Redistribution and use in source and binary forms, with or without
modification, are permitted provided that the following conditions are met:
1) Redistributions of source code must retain the above copyright notice,
this list of conditions and the following disclaimer.
2) Redistributions in binary form must reproduce the above copyright notice,
this list of conditions and the following disclaimer in the documentation
and/or other materials provided with the distribution.
THIS SOFTWARE IS PROVIDED BY THE COPYRIGHT HOLDERS AND CONTRIBUTORS "AS IS"
AND ANY EXPRESS OR IMPLIED WARRANTIES, INCLUDING, BUT NOT LIMITED TO, THE
IMPLIED WARRANTIES OF MERCHANTABILITY AND FITNESS FOR A PARTICULAR PURPOSE
ARE DISCLAIMED. IN NO EVENT SHALL THE COPYRIGHT HOLDER OR CONTRIBUTORS BE
LIABLE FOR ANY DIRECT, INDIRECT, INCIDENTAL, SPECIAL, EXEMPLARY, OR
CONSEQUENTIAL DAMAGES (INCLUDING, BUT NOT LIMITED TO, PROCUREMENT OF
SUBSTITUTE GOODS OR SERVICES; LOSS OF USE, DATA, OR PROFITS; OR BUSINESS
INTERRUPTION) HOWEVER CAUSED AND ON ANY THEORY OF LIABILITY, WHETHER IN
CONTRACT, STRICT LIABILITY, OR TORT (INCLUDING NEGLIGENCE OR OTHERWISE)

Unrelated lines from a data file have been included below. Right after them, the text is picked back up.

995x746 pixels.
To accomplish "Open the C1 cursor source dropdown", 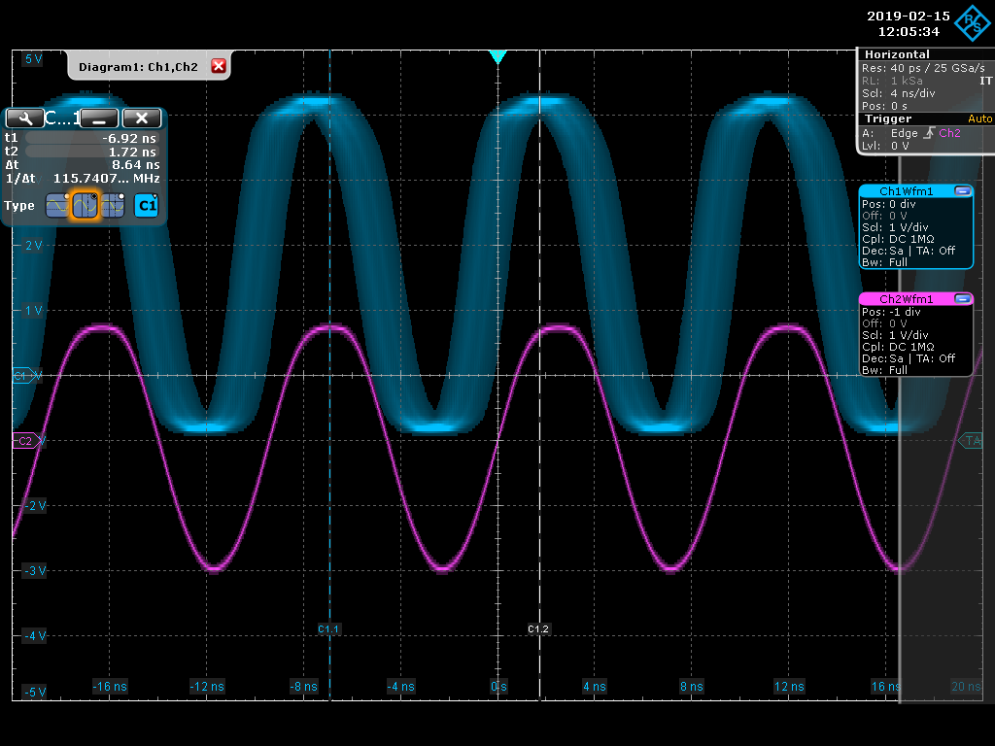I will point(147,206).
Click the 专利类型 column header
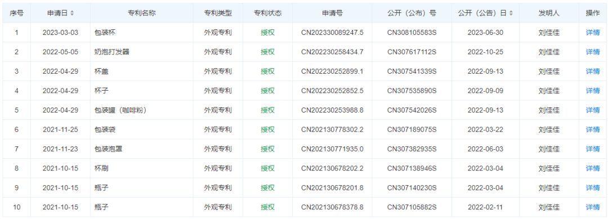Viewport: 608px width, 219px height. (218, 13)
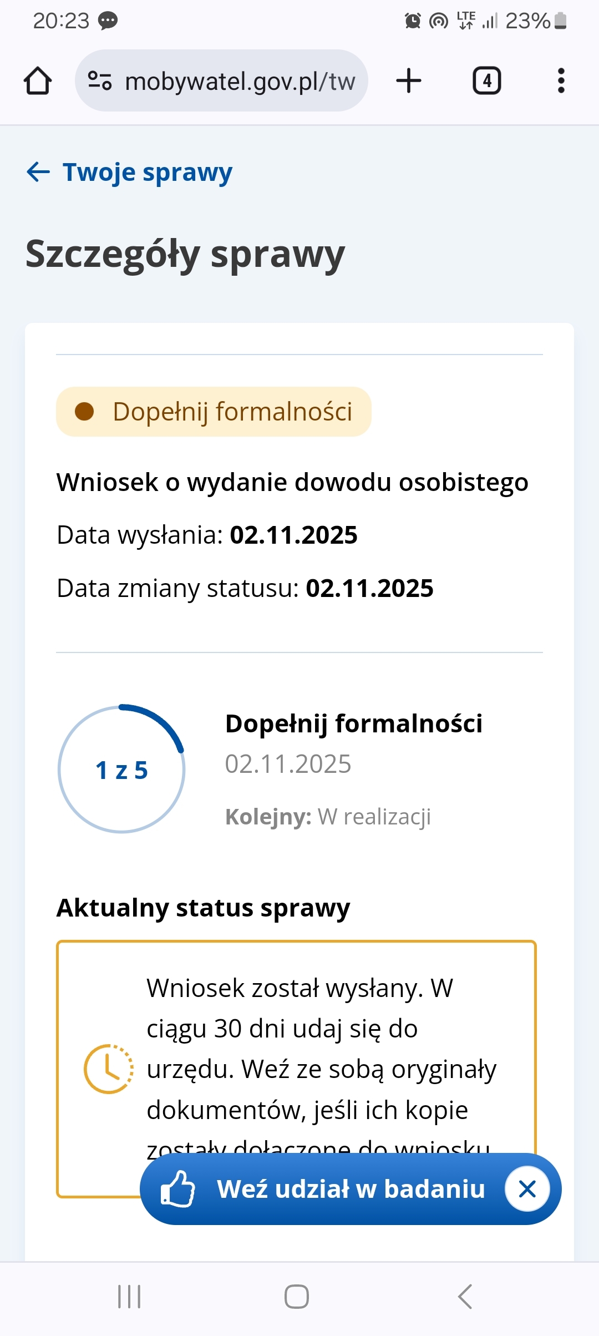This screenshot has height=1336, width=599.
Task: Dismiss the survey banner with X
Action: point(527,1188)
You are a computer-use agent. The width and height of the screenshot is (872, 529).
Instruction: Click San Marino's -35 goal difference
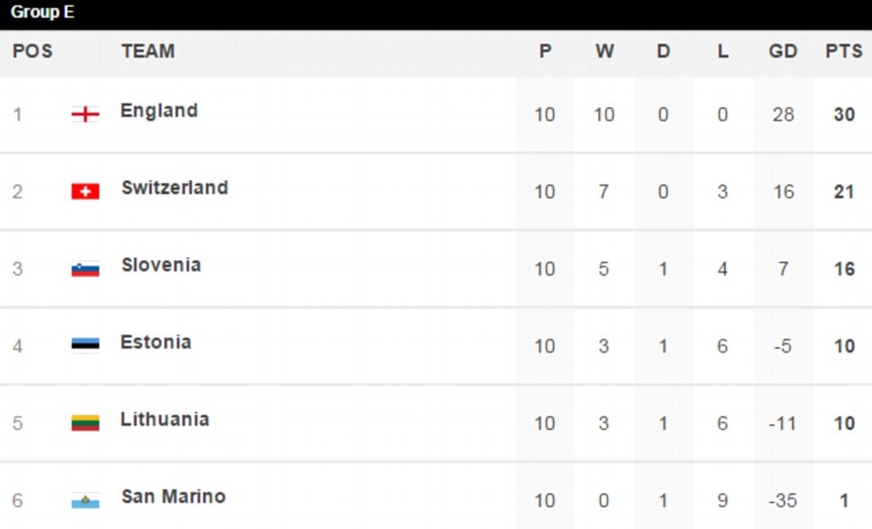782,500
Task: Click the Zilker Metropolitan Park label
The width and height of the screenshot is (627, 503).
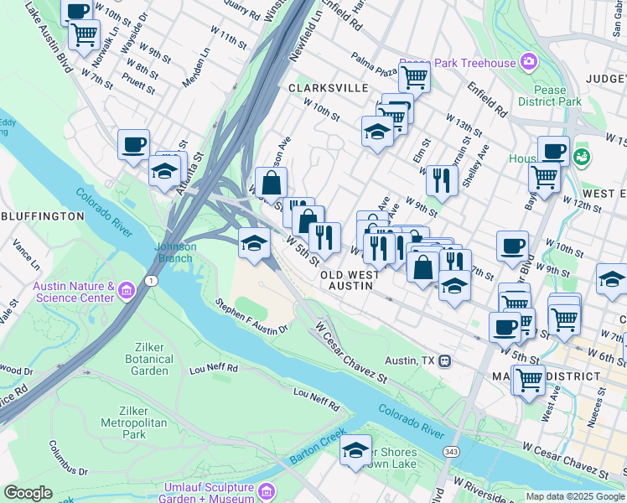Action: (x=134, y=423)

ARISING IN ANY WAY OUT OF THE USE OF THIS SOFTWARE, EVEN IF ADVISED OF THE
POSSIBILITY OF SUCH DAMAGE.
-- Info --
This archive contains source code and assembly for a custom BIOS replacement
for the Nintendo DS system. This code is in no way affiliated with Nintendo
and is not derived from Nintendo's BIOS implementation but has been implemented
using publically available documentation.
It can be assembled using the included Makefile along with a proper ARM gcc
toolchain. Change the first four lines to point to the proper toolchain of your
choice.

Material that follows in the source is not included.